I must say I was impressed with Betsy's ability to pull together a party. No mere "I've got some costumes and a barn, let's put on a show!" affair, this thing was in a swank Soho clothing store-cum-art gallery with a delicious and varied spread, free beer and wine and a lot of happening and interesting folks. And, most striking was the fact that she got it all donated. Go, Betsy. And if you have some time, would you like to coordinate a rent party for me?
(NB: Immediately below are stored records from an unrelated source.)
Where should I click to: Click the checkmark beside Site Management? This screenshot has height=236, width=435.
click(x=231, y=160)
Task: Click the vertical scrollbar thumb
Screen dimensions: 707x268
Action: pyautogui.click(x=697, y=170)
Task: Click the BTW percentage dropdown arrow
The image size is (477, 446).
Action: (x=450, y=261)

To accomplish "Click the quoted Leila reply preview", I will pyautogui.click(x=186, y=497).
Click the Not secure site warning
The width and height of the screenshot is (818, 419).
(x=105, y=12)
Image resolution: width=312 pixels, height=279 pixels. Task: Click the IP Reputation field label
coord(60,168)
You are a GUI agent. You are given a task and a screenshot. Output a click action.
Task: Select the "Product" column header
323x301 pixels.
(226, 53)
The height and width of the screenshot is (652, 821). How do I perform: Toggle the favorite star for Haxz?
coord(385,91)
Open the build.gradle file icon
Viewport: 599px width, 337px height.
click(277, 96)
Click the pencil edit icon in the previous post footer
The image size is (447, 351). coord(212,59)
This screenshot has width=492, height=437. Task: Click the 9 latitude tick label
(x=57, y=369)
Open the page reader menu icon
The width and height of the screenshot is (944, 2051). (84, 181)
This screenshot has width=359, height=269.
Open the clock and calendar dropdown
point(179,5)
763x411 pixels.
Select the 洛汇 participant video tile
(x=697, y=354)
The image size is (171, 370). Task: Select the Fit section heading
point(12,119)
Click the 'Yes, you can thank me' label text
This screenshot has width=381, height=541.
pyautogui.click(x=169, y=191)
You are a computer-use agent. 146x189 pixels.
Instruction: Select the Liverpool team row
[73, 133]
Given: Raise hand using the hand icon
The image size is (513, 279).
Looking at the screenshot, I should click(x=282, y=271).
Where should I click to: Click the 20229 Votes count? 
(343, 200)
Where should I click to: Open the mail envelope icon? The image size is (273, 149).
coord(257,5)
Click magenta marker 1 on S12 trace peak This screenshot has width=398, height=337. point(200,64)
Anyway, a bit of wine and good conversation tempered my angst somewhat, although I was still a bit manic. I did greatly enjoy the ten minute trailer and the performance of Nelson doing his "electric chaircut" thing, because who knew a haircut could not only be blatant (as opposed to subconscious or unexpected) bondage and masochism, but it could sound like a cross between Led Zepplin and Pac-Man?.

Still, it was a little weird, because all evening people kept coming up to me and saying "oh, I saw you in the previous version of the movie! You were sooo funny. I just don't understand why you were cut out." Um, so what am I supposed to say to that? "Oh, thank you" and "me neither?" I mean, the truth is that I agree I was pretty funny in the movie - I worked kind of hard on it. But then, I suppose that took away from the genuineness and/or drama of my sections. I mean, perhaps the world is too blasé to notice the subtle interior pain of the sad clown... or maybe I'm just not that interesting. But in actuality, I do believe Betsy's explanation that, as it sometimes happens in the film world, something had to go and I just happened to be it. After all, it's not as though I came out to my parents or overcame substance addiction during the filming. I just overcame my addiction to loneliness and opened my heart to my one true love and a healthy relationship. Sad, sad clown...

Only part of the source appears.